REQUIRED WORK:
- a) Using the article on the Reuters poll about India, say whether each statement agrees with it: (i) the NCRB report for 2016 lists 8,132 human trafficking cases registered in India; (ii) the poll placed India behind Syria and Afghanistan; (iii) 7,128 of the trafficking cases registered in the US in 2016 involved female victims. Answer yes or no for each and quote the deciding words of the article.
- b) Pick up the article on the Reuters poll about India after its final sentence and continue writing it.

PAGE TEXT:
[BEGIN]
Is India really the most dangerous country in the world for women? – Dunkin Jalki

Krishna at Radha's feet

Dr Dunkin JalkiThe difference between Reuters’ “experts” and erstwhile Muslim and Christian writers is simply this. The latter were candid enough to talk about false religion, and the former resort to secularised language. Both of them deal in stereotypes, and rehashed theological claims, which they then present as self-evident truths. – Dr Dunkin Jalki

Recently, Thomson Reuters Foundation was in the news with its poll that ranked India the most dangerous place in the world for women, ahead of even war-torn Syria and Afghanistan. While one section of the media (mostly Indian) was abuzz with counter-attacks, largely accusing them of faulty methodology, another section (largely Western, but also Indian) had accepted that India has not done enough for its women and that “it has lost the battle of perception“. These views about India that Reuters perpetuates, by now, have grown so deep and weighty that no one cares to prove them with any data or research. True enough. Reuters too didn’t think it is necessary to do any research or collect facts to make any comments about India. A “perception poll” was enough. In fact, their website is full of articles that do not care to substantiate any of their sweeping comments on India.

Here is an example: “Women and girls in India face the biggest threat from traffickers because they are still widely considered to be sexual objects and second-class citizens, campaigners said. About two-thirds of the 15,000 trafficking cases registered by India in 2016 involved female victims – nearly half were under 18 – with most sold into sex work or domestic servitude.” This seemingly straightforward claim, in fact, hides more than it reveals. Take the claims about the trafficking cases first. The National Crime Records Bureau (NCRB) crime report for 2016 mentions 8,132 cases of human trafficking registered in India, while “Victims Trafficked” are 15,379. Out of the latter, those below 18 years are 9,034 (4,911 girls and 4,123 boys). Contrast this now with the figures from the United States of America (US), for the same period: 8,042 cases of human trafficking were registered there, out of which female victims were 7,128. If you haven’t got the enormity of the contrast yet, let me tell you that the population of the US is over four times lower than that of India (32.21 crore vs 132.68 crore, in 2016).
[END]
(Item coordinate data)
[BEGIN]
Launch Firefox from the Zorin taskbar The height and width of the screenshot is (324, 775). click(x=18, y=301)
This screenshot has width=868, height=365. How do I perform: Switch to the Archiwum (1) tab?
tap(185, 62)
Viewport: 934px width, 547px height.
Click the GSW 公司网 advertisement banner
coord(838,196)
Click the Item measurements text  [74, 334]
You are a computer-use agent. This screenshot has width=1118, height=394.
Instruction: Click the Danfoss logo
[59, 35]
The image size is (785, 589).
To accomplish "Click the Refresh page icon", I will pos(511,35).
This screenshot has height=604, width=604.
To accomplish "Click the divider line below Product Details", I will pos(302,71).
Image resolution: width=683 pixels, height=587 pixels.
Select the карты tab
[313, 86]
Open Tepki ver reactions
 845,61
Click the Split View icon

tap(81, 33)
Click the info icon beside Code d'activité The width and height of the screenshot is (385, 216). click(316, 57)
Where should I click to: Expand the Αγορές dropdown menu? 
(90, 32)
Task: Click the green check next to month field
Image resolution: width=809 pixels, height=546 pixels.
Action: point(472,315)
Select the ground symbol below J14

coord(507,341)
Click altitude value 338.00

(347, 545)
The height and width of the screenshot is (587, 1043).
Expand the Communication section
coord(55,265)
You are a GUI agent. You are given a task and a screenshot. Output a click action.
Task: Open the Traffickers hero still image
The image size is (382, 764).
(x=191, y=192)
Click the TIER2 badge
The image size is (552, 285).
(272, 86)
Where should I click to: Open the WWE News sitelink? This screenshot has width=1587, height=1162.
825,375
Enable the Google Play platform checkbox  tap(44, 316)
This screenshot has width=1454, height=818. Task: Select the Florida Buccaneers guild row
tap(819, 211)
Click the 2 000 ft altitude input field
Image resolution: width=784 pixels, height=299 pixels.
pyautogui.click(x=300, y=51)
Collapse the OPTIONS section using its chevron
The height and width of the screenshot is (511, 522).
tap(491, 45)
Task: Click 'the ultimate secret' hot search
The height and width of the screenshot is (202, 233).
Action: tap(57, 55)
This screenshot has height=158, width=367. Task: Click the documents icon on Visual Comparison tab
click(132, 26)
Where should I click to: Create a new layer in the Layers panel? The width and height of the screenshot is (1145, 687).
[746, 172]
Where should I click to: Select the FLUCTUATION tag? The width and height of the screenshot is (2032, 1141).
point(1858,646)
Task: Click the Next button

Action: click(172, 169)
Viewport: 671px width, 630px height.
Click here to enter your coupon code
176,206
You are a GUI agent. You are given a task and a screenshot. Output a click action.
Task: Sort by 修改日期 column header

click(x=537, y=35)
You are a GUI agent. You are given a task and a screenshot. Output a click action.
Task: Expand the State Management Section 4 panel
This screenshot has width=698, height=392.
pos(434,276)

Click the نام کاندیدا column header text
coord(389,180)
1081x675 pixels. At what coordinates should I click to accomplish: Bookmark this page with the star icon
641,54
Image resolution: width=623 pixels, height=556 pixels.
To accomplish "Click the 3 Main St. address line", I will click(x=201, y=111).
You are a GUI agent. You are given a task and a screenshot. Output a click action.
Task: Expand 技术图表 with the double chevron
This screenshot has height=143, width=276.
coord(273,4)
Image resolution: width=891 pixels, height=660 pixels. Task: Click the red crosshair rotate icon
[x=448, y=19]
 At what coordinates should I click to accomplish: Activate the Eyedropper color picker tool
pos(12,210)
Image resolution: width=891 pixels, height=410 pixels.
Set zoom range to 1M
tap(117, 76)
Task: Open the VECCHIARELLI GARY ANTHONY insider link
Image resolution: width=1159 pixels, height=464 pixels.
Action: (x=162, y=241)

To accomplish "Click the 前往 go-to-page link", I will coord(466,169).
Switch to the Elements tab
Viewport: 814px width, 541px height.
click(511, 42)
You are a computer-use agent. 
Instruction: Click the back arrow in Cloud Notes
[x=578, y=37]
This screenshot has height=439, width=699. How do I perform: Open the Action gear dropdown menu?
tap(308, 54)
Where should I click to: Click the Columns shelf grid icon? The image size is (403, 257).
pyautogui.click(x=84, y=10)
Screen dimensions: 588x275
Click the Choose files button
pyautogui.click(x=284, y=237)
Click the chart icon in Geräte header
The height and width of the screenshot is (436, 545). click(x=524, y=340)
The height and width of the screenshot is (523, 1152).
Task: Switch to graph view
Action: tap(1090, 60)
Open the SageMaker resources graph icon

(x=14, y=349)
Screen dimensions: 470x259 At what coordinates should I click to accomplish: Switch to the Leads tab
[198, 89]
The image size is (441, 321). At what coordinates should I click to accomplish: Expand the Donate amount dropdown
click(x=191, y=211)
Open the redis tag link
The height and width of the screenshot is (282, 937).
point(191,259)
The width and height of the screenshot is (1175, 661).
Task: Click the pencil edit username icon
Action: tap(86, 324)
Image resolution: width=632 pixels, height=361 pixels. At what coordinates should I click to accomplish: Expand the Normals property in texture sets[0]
[END]
PER-TASK OUTPUTS:
- a)
(i) Yes: "The National Crime Records Bureau (NCRB) crime report for 2016 mentions 8,132 cases of human trafficking registered in India"
(ii) No: "ranked India the most dangerous place in the world for women, ahead of even war-torn Syria and Afghanistan"
(iii) Yes: "8,042 cases of human trafficking were registered there, out of which female victims were 7,128"

- b)
If the numbers do not hold, why does Reuters think that women and girls face the biggest threat from traffickers in India? Because, as it says further, they are still widely considered to be sexual objects and second-class citizens here. Like an “expert” quoted in the article clarifies, “Trafficking is a global issue, but of all the victims … those from southeast Asia, mainly India, [are] the most vulnerable. … Girls continue to be seen as a burden on parents, inferior to boys.” Therefore, the only interpretation possible here of what Reuters is saying is this: criminals engaged in human trafficking, say, in the US and Europe treat women better than Indian criminals, and better than even lay Indians. Why would Reuters not consider India the most dangerous country in the world for women, then!

Twisting data to suit agenda

Consider the following claim from another article on Reuters’ website: “Nearly 40,000 rapes were reported in 2016 despite a greater focus on women’s safety after the fatal gang rape of a student in New Delhi in 2012 that sparked nationwide protests and led to tougher laws against sexual abuse. But campaigners say the figures are just the tip of the iceberg.” These numbers are indeed taken from NCRB data for 2016. However, since Reuters forgot to compare it with data from any other country, let us do it ourselves. Here are rape figures from three ‘developed countries’: 84,041 rapes in 2014 in the US (as per FBI data); 35,700 rapes in England and Wales, and 12,900 in France, in 2015 (as per Eurostat data). As always, the numbers will look absurd if we take into account the population of these countries.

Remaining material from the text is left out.